### TEXTAUSZUG
===============

Mutter kündigt | abendblatt.de 

Von Klaus Braeuer, dpa


«Mutter kündigt»: Mama hat die Schnauze voll

Berlin (dpa) - Eine Mutter mag nicht länger für ihre (ziemlich großen) Kinder da sein - die Hauptrolle in einer neuen ZDF-Komödie spielt Maren Kroymann.
Streikende oder verzweifelte Mütter waren schon mal im Fernsehen zu betrachten. Aber das eine liebend Mutter vor ihren erwachsenen Kindern alles hinwirft, war bislang noch nicht zu sehen. Jetzt ist es soweit: «Mutter kündigt» heißt eine Komödie, die an diesem Donnerstag um 20.15 Uhr im ZDF zu sehen ist. 

«Ich bin nicht krank. Ich möchte kündigen» - so spricht Mama Carla Michelsen (Maren Kroymann) zu ihren drei Kindern, die vor ihr am Marmortisch versammelt sitzen, auf dem drei Stapel mit ziemlich viel Geld liegen. Es sind exakt 250.000 Euro, das schöne Elternhaus in Potsdam ist bereits verkauft. Damit hat sie die Schulden ihres berühmten, aber nun verstorbenen Mannes Paul (Ulrich Tukur) bezahlt, vereinzelt stehen Transportkisten herum. Mit der Übergabe des Geldes und den Unterschriften unter einem Vertrag betrachtet sie die mütterliche Verbindung zu ihren Kindern als beendet. Alle drei zeigen sich gebührend entsetzt.

Ihr Sohn Phillipp (Stefan Konarske) ist der Jüngste und verdaut den Schock offenbar am schnellsten. Er ist Banker, benötigt aber dringend Geld, da er sich heftig verspekuliert hat und wegen hoher Schulden unter Druck steht. Seine große Schwester Rita (Ulrike C. Tscharre) braucht etwas länger für eine Reaktion, aber auch sie akzeptiert diesen harten Schnitt ihrer Mutter - hat sie doch immer alles getan, nur um ihr zu gefallen. Allein ihre etwas jüngere Schwester Dorothee (Jördis Triebel) will Mamas Kündigung nicht hinnehmen, sie betreibt eine Yoga-Schule, ernährt sich vegan, ist mit einer Frau zusammen und hat eine Tochter, Joe (Lena Urzendowsky) - sie möchte die Familie auf jeden Fall erhalten wissen.

===============

### VORLIEGENDE ZEILEN
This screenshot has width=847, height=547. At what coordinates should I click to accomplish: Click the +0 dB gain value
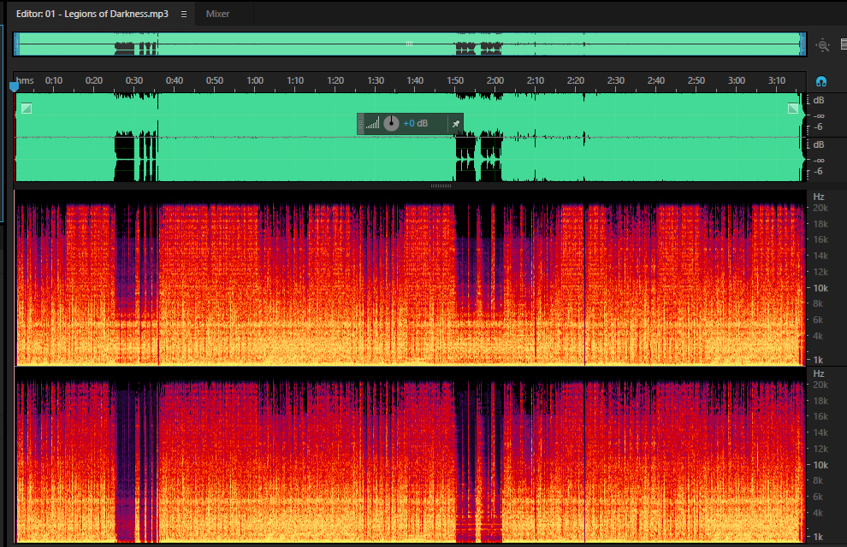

===============

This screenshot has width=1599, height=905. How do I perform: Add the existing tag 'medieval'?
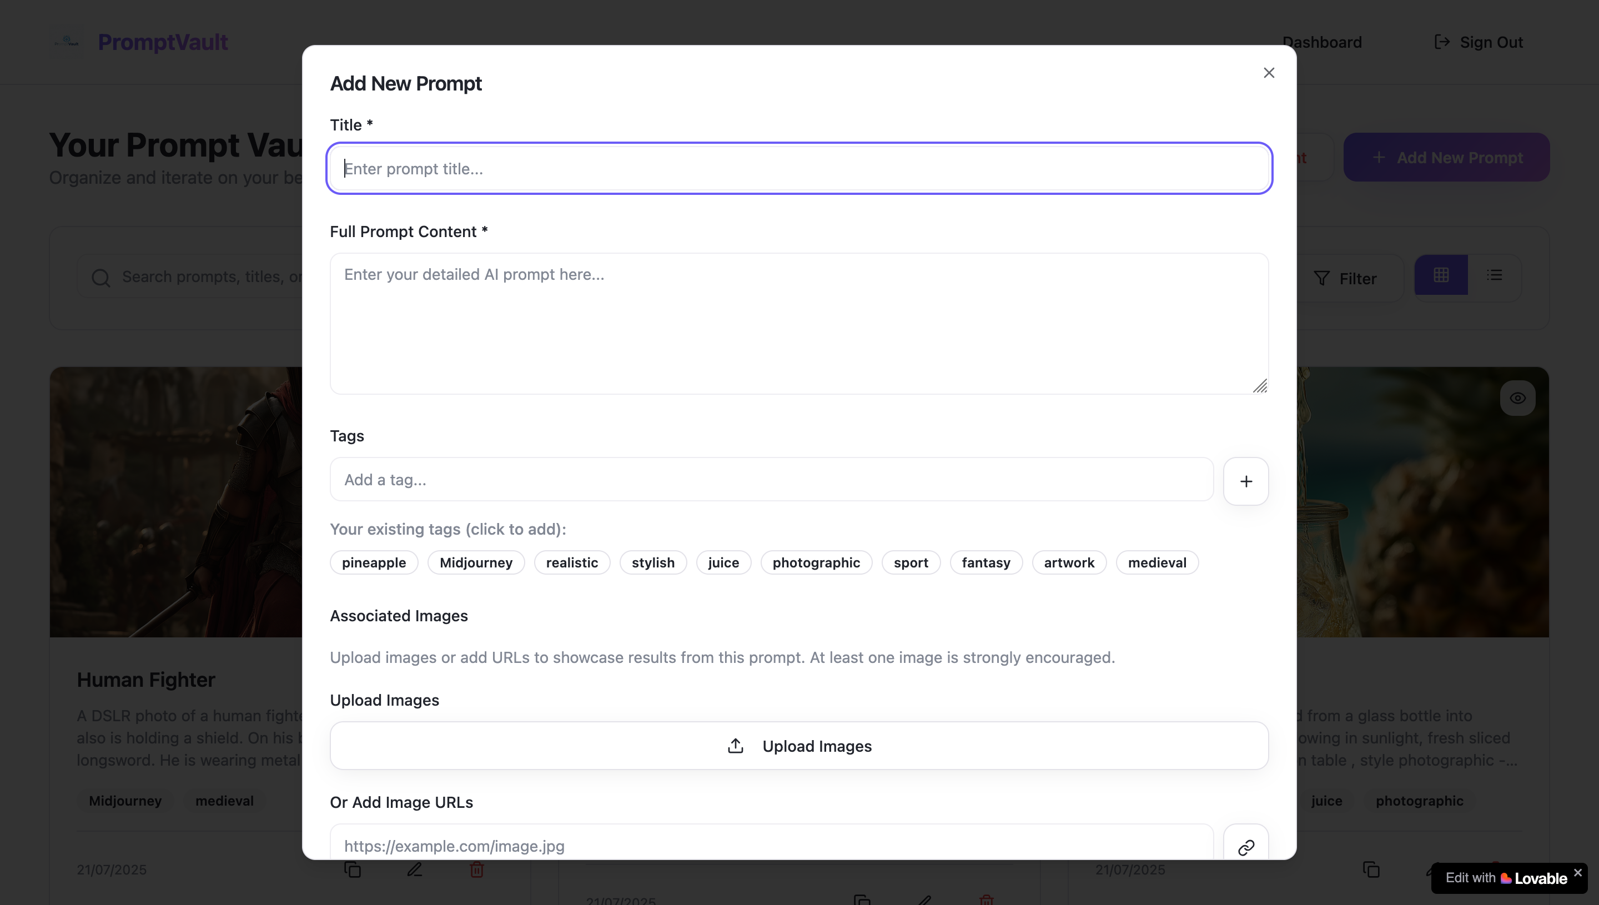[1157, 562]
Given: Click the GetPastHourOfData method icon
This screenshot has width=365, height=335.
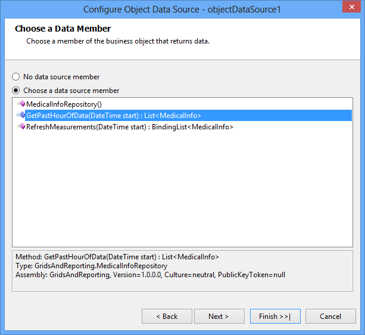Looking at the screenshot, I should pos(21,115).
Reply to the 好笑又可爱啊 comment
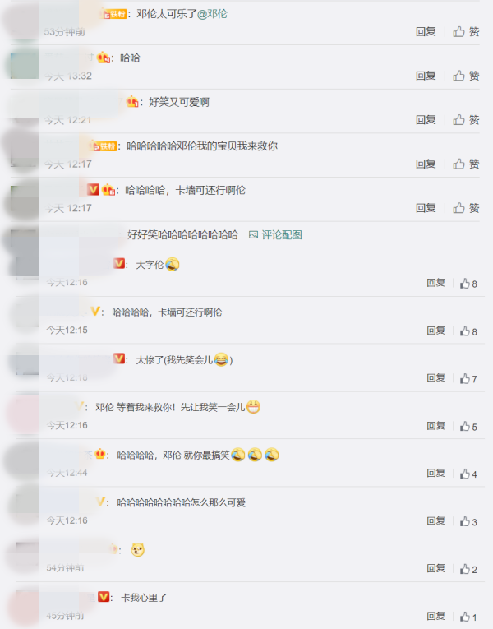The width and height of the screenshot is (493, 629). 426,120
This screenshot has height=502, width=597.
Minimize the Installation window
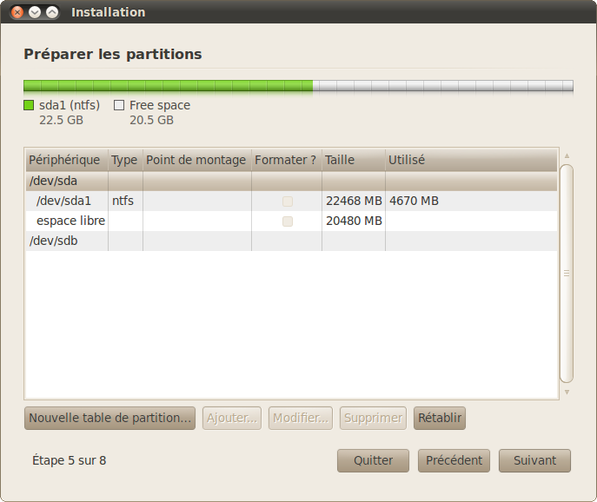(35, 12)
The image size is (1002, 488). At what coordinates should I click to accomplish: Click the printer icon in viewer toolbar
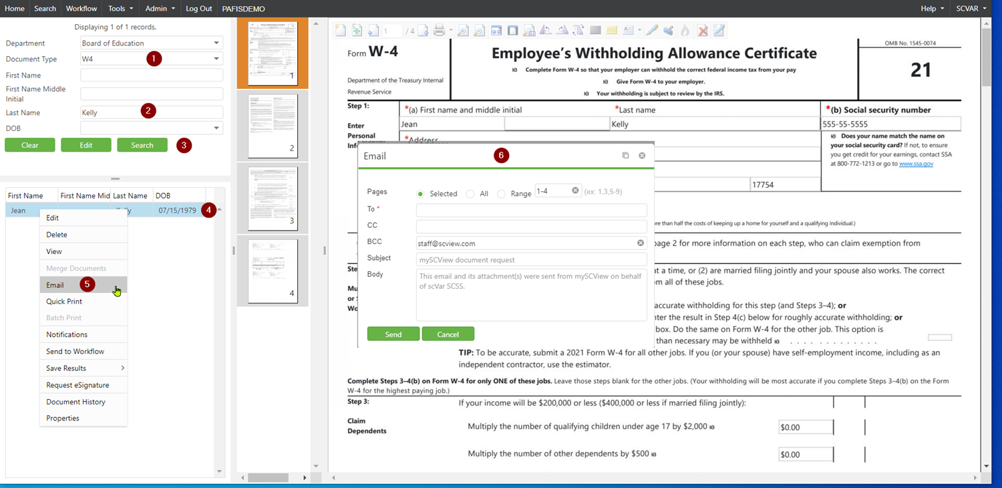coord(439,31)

===============

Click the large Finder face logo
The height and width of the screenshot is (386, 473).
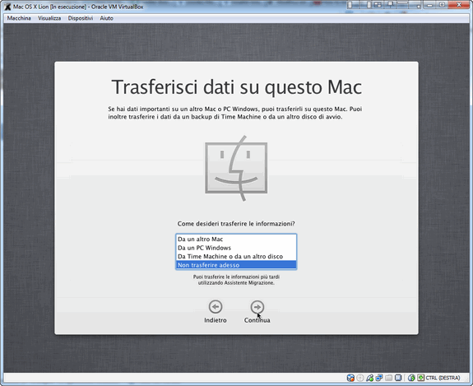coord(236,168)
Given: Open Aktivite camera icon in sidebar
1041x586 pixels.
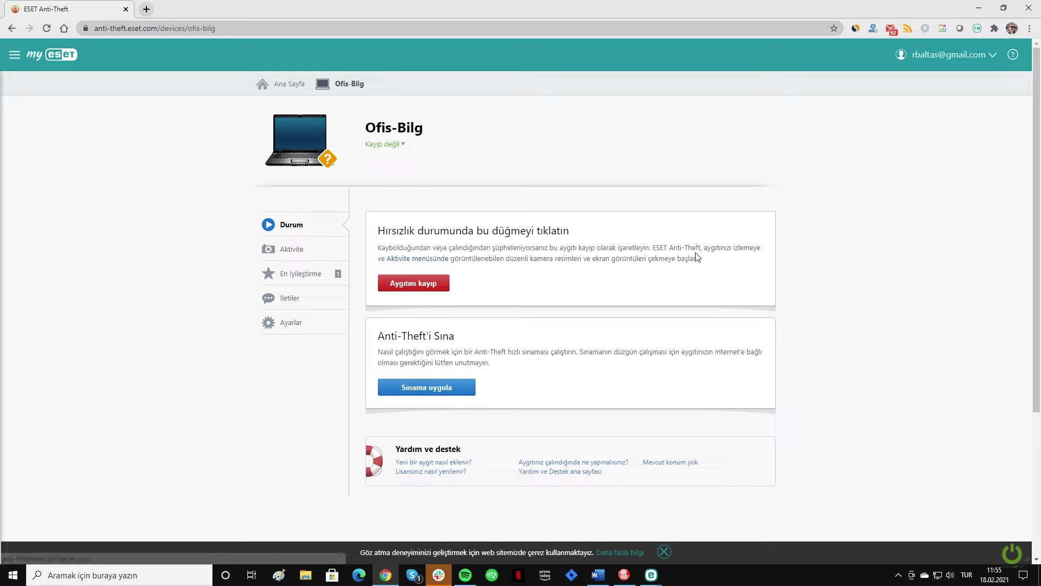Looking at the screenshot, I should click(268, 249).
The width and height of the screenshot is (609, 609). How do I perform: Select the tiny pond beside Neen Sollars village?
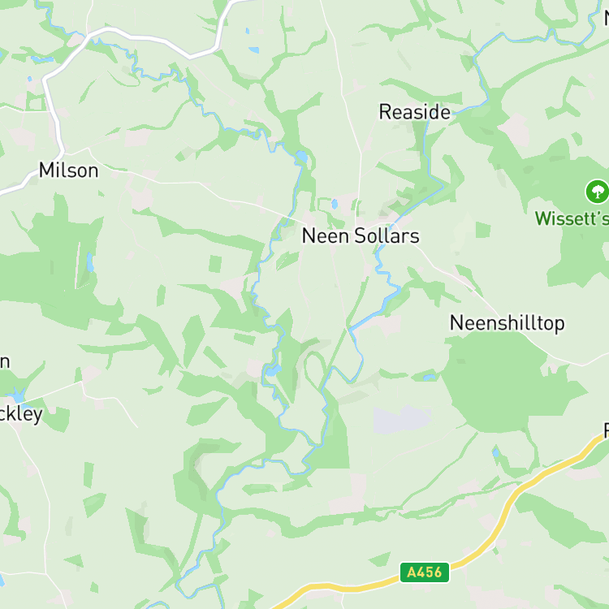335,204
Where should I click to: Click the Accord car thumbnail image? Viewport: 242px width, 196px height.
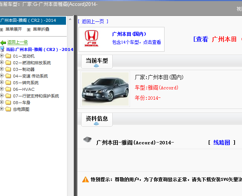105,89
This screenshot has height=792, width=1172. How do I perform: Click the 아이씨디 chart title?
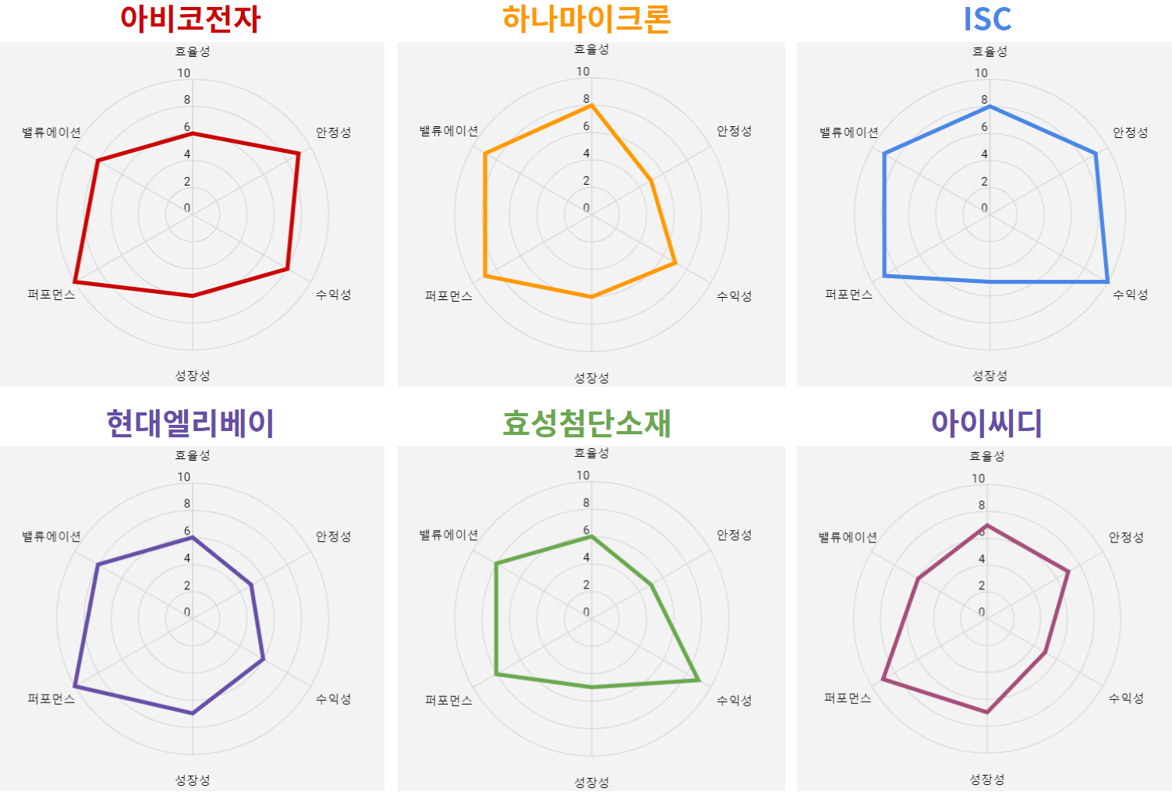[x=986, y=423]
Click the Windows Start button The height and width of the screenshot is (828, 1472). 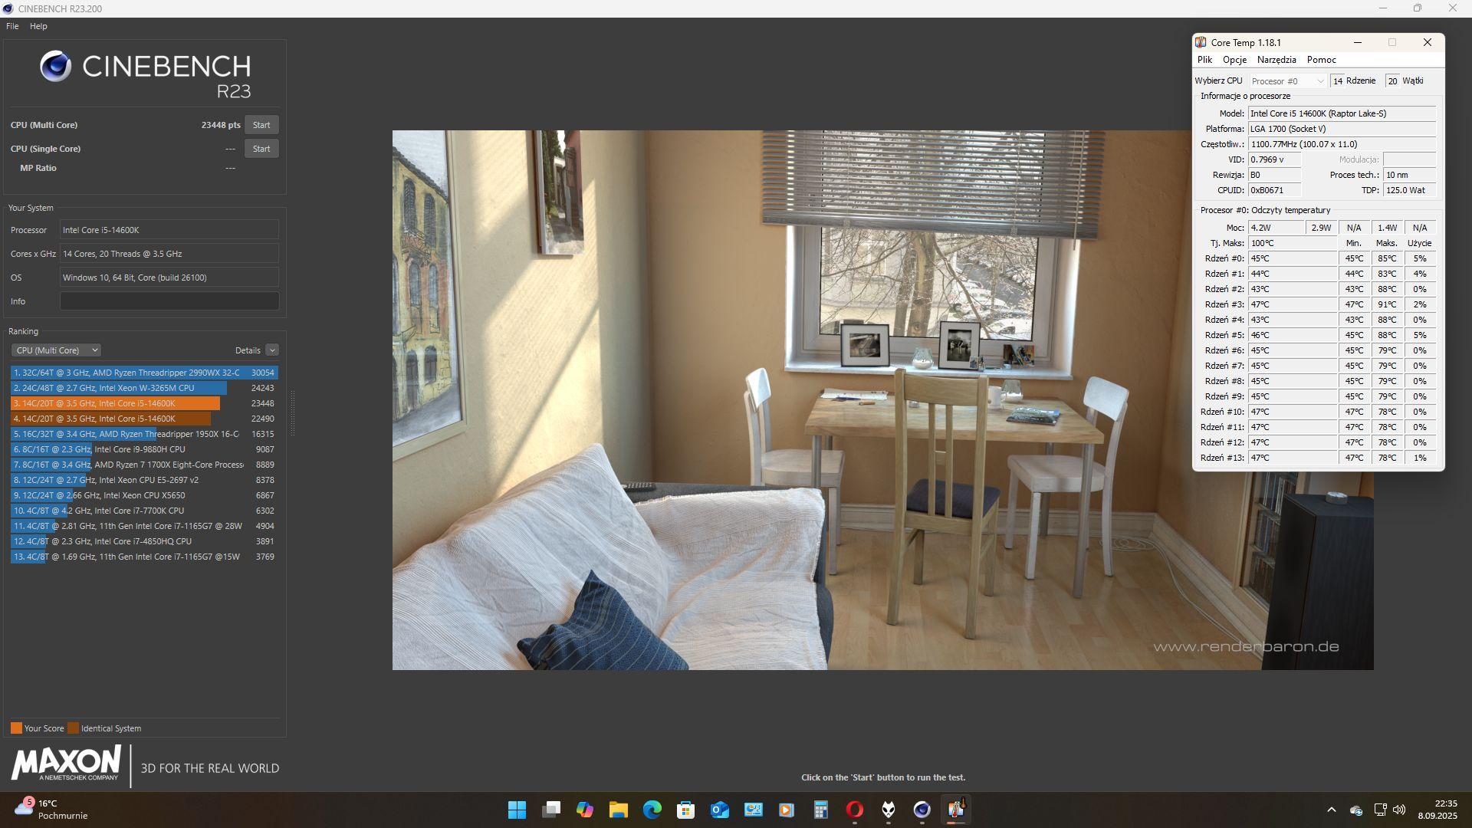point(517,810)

===============

### ZIEL
Schreibe aus dem Textauszug über die Komödie «Mutter kündigt» den Abschnitt wortgetreu ab, der mit den Worten „Mutter kündigt |“ beginnt und mit „zu sehen ist.“ endet.

### LÖSUNG
Mutter kündigt | abendblatt.de 

Von Klaus Braeuer, dpa


«Mutter kündigt»: Mama hat die Schnauze voll

Berlin (dpa) - Eine Mutter mag nicht länger für ihre (ziemlich großen) Kinder da sein - die Hauptrolle in einer neuen ZDF-Komödie spielt Maren Kroymann.
Streikende oder verzweifelte Mütter waren schon mal im Fernsehen zu betrachten. Aber das eine liebend Mutter vor ihren erwachsenen Kindern alles hinwirft, war bislang noch nicht zu sehen. Jetzt ist es soweit: «Mutter kündigt» heißt eine Komödie, die an diesem Donnerstag um 20.15 Uhr im ZDF zu sehen ist.